The cost of a college education is high. Every day college students and their parents wrestle with tuition bills, the cost of books and room and board. Studies show that the expense is worth it.
Over time college graduates, on average, earn more than high school graduates. According to the Census Bureau, over an adult's working life, high school graduates earn an average of $1.2 million, associate's degree holders earn about $1.6 million, and bachelor's degree holders earn about $2.1 million.
For this reason, and many others, many families are willing to make the financial sacrifices it takes to pay for a college education. In more and more instances, adults are going back to school to learn new job skills or embark on masters’ degrees. These are all prime examples of individuals looking for a leg up in an extremely competitive job market.
Many students are “working their way through college” by taking on a part time job, or serving their country in the National Guard or other reserve component of the armed forces. These individuals are a special breed. They are ready to protect our freedoms and we need to make sure that while they are watching out for our way of life, they are protected as well.
That is why I am sponsoring legislation that would help ensure the financial future of members of the reserves called away from college to active duty. Simply put, this measure would protect those who protect us.
One provision helps college students when they finish school and get set to start their next phase of life. In order to give them some breathing room, they are granted a six month “grace period” before they are required to start paying back their college loans. This allows these individuals to find employment and get on their feet so they can make their loan payments. But when a member of New York’s military reserve components is called to active duty, he or she is normally forced to withdraw from college or vocational school. This withdrawal starts the “grace period” clock for his or her student loan lending institutions. These brave men and women who are sacrificing so much already lose the six month “grace period” granted to them by law as a result.
Once these troops return from their military obligations and finish their education they discover that they must immediately begin to repay their student loans because their “grace period” was exhausted while they answered the nation’s call. This bill corrects an oversight and guarantees that the men and women who give up their time to protect us all and are forced to delay their graduation, entry into the workforce and future earnings, are treated equally to their classmates who remain in school and finish on time.
One other bill I am strongly supporting would waive the initial fee charged to Purple Heart recipients age 62 or older who wish to obtain a distinctive Purple Heart license plate.
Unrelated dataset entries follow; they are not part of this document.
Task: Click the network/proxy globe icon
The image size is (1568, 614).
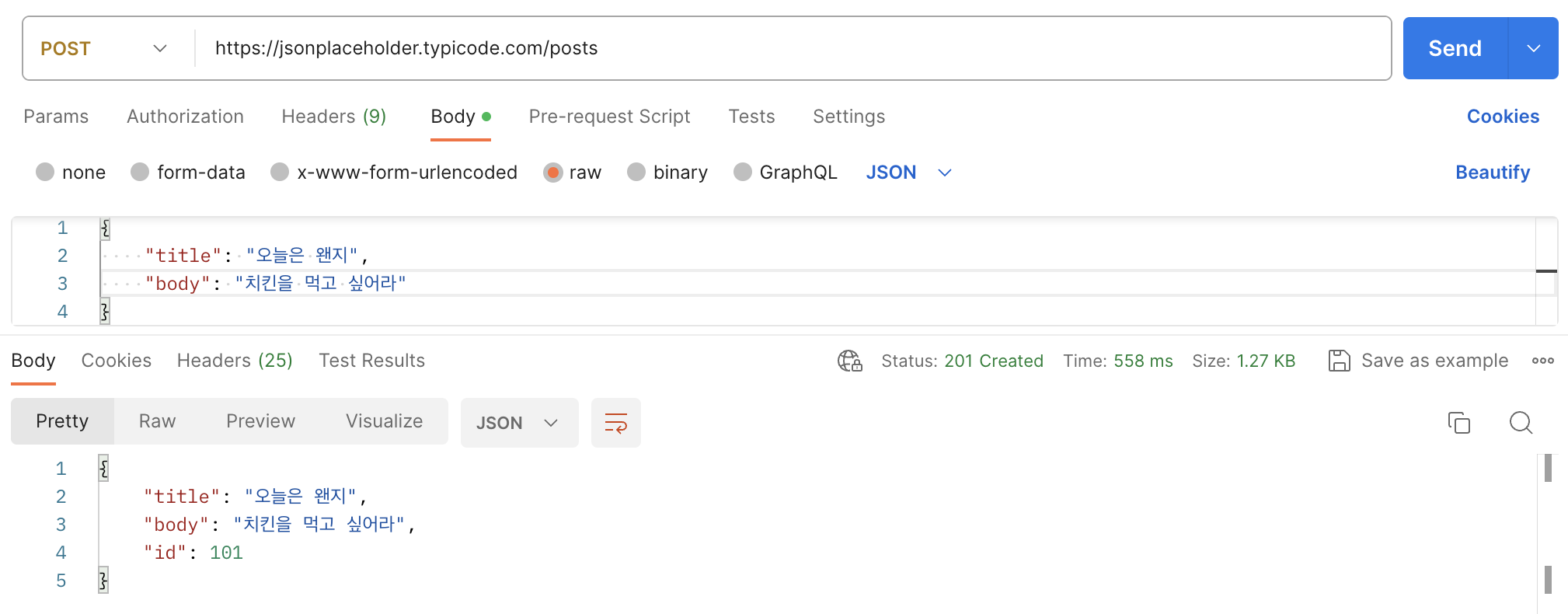Action: point(849,361)
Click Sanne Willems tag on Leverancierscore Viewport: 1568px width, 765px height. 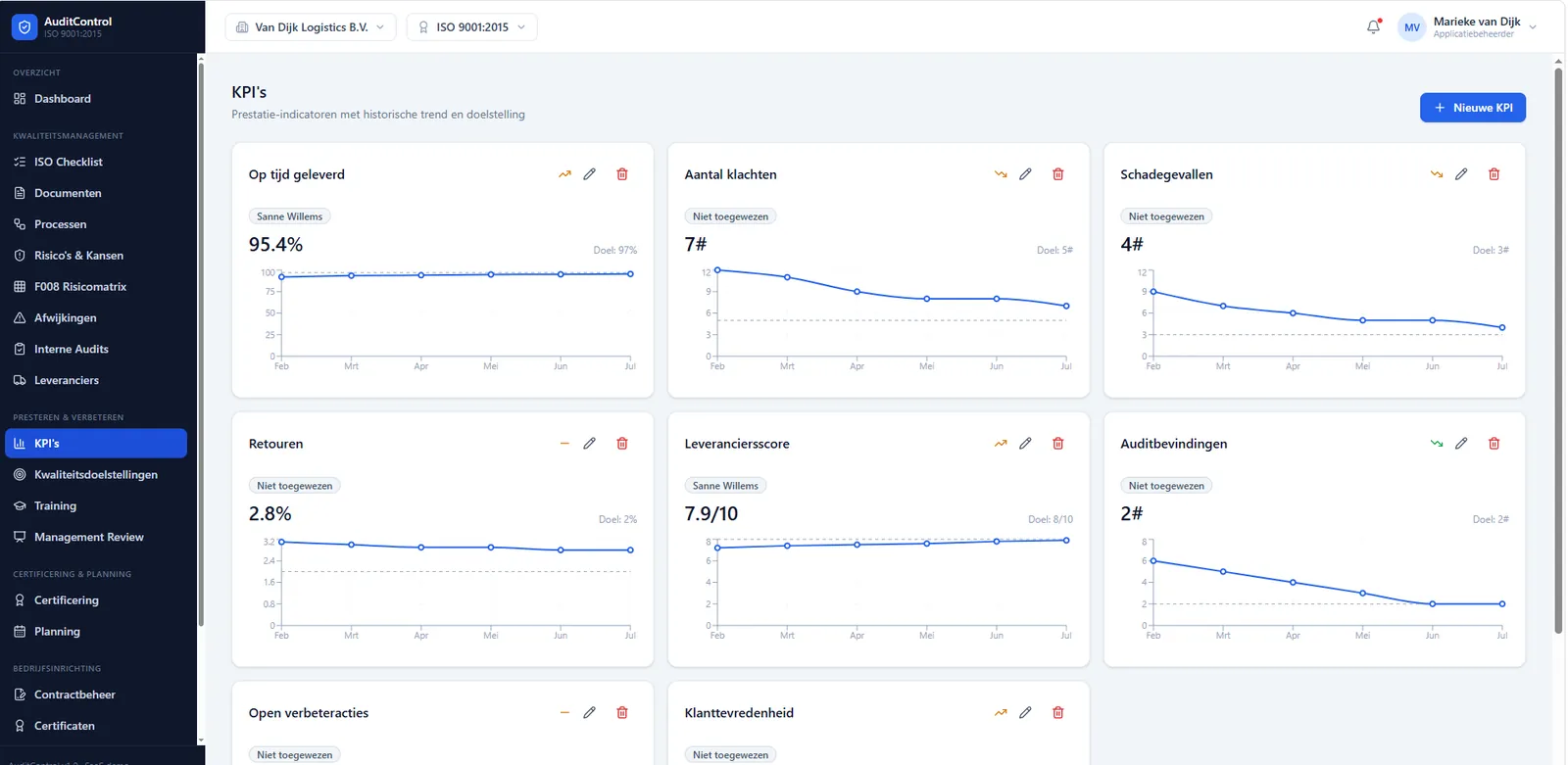click(x=725, y=486)
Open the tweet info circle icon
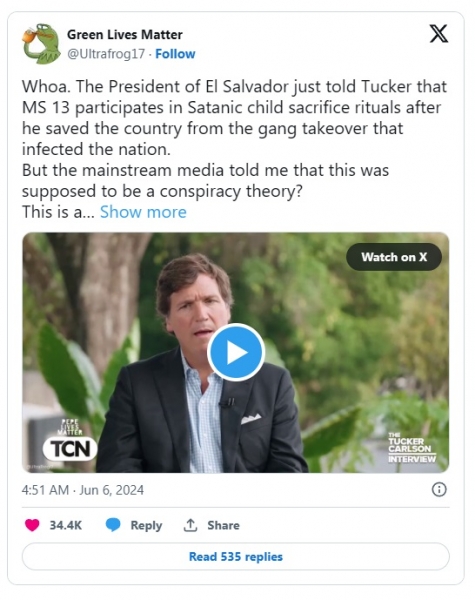Viewport: 475px width, 600px height. pyautogui.click(x=439, y=489)
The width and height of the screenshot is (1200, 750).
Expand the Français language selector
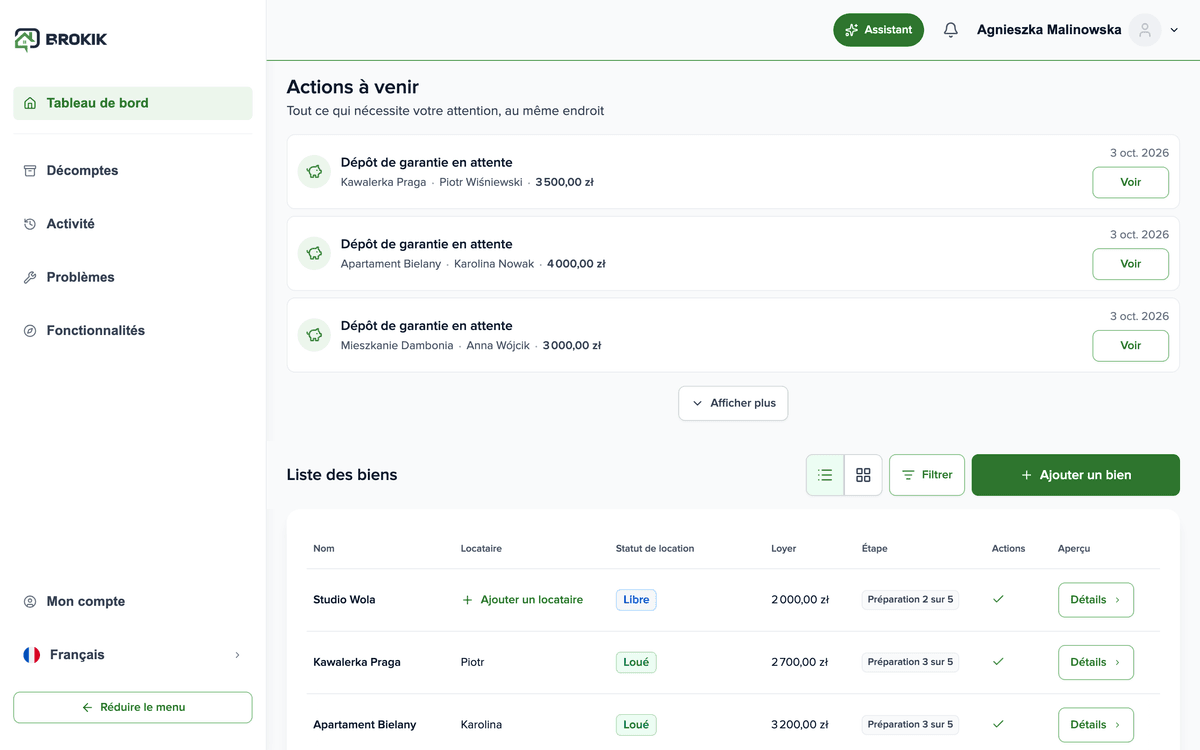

The Purple Heart medal is a decoration that embodies the special sacrifice which has been made by our men and women who have been wounded or killed in action in the service of their country. The individuals who wear the Purple Heart have earned the right to obtain privileges for their sacrifice.
The legislation I am sponsoring seeks to further acknowledge this sacrifice by exempting Purple Heart recipients from having to pay the standard initial costs associated with ordering the New York state license plate emblazoned with the Purple Heart insignia.
I know we are in tough budget times, but I am certain the $15 per application can be waived for individuals who have given so much in defending our way of life. The state cashing in on what is a source of pride for these men and women is no way to show our respect and gratitude for their sacrifices.